Results: Non-parametric Mann-Whitney results indicated significant superior static balance of the normal hearing group in both the dominant and non-dominant leg of the one-leg and stork static balance tests compared to the hearing-impaired group.
Keywords: Balance; Static and Dynamic Balance; Hearing Impairment; Vestibular Disorders
Hearing impairment can be an inconvenience, an aggravation, or a public health hazard depending upon the extent of the problem. It is generally described as slight, mild, moderate, severe, or profound. It can be congenital (present at birth); or it can be acquired (occurred after birth). There are 4 types of hearing loss, conductive which are diseases or obstructions of the outer or middle ear; sensorineural which is damage to the delicate sensory hair of the inner ear or the nerves that supply it; a mix which is a combination of conductive and sensorineural; and central which is the result of damage or impairment to the nerves of the central nervous system . Vestibular disorders are problems with parts of the inner ear and brain that process the sensory information involved with controlling balance and eye movements . Hearing impairment may or may not be vestibular disorders. It could be related to conductive impairments or neuropathic, psychological, or idiopathic causes . However, the most prevalent cause of acquired hearing impairment is the vestibular disorder, exposure to noise .

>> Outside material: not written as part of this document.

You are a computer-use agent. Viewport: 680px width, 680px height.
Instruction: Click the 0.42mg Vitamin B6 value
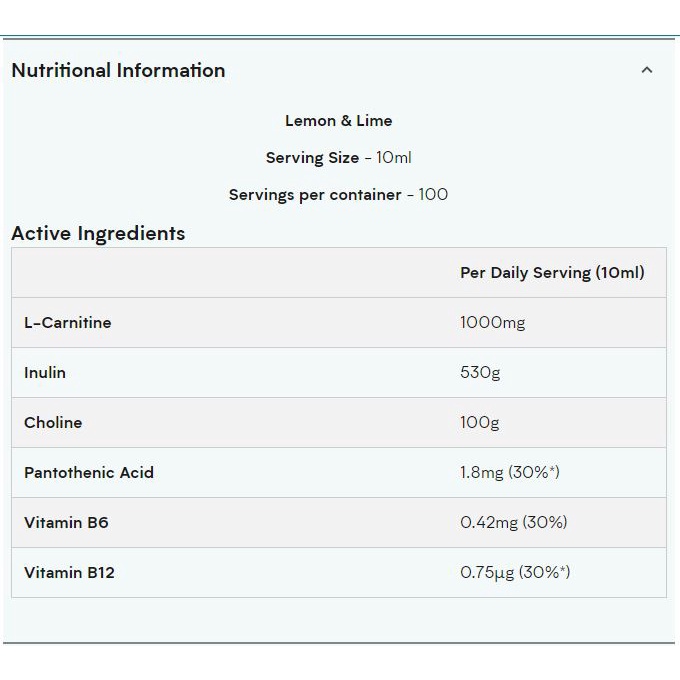(513, 523)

Childhood hearing impairment can pose significant public health problems associated with long- term academic and communication difficulties . Therefore, identification of childhood hearing impairment is considered critical for normal speech, language, cognitive and social development ; however, routine screening does not generally include assessment of balance and motor deficits, even though some children demonstrate incoordination, clumsiness, and balance deficits that impede their optimal performance . The ability to maintain postural stability or to control body movements is called balance. There are 2 types of balance, static and dynamic. Static balance is maintaining equilibrium when stationary, while dynamic balance is maintaining equilibrium when moving. Eyes, ears, physical conditioning, and proprioception are used to help sustain balance  and hearing impairment can impede balance and motor function [9,10]. The purpose of this study is to determine if hearing impairment significantly affects balance appraisal tests.
Three hundred subjects (300), 173 males and 127 females, were administered a battery of 5 balance tests, 3 static tests and 2 dynamic tests. One hundred and six subjects (106), 64 males and 42 females, reported that they were hearing-impaired in some manner. See Table 1 for the subjects’ physical characteristics. The IRB approved study consisted of a convenience sample of 300 subjects. Prior to administering the battery of tests, the subjects were informed of the battery of tests that were to be performed, the description of the tests, and that the subjects could stop at any time during the tests. The subjects signed a consent form prior to the beginning of testing. The tests were conducted by University of New Orleans exercise physiology undergraduate students who were CITI-certified for Human Subjects Testing and trained to administer the battery of balance tests.
*- mean + standard deviation.
The battery of tests administered to the subjects consisted of the following tests. Brief descriptions of the tests are also included: [8, 11-15]
One-Leg Standing Balance Static Test (Right and Left Leg)
Stand on 1 leg without holding onto anything. Normal balance is one minute. Subjects scoring less than 30 seconds will need some work.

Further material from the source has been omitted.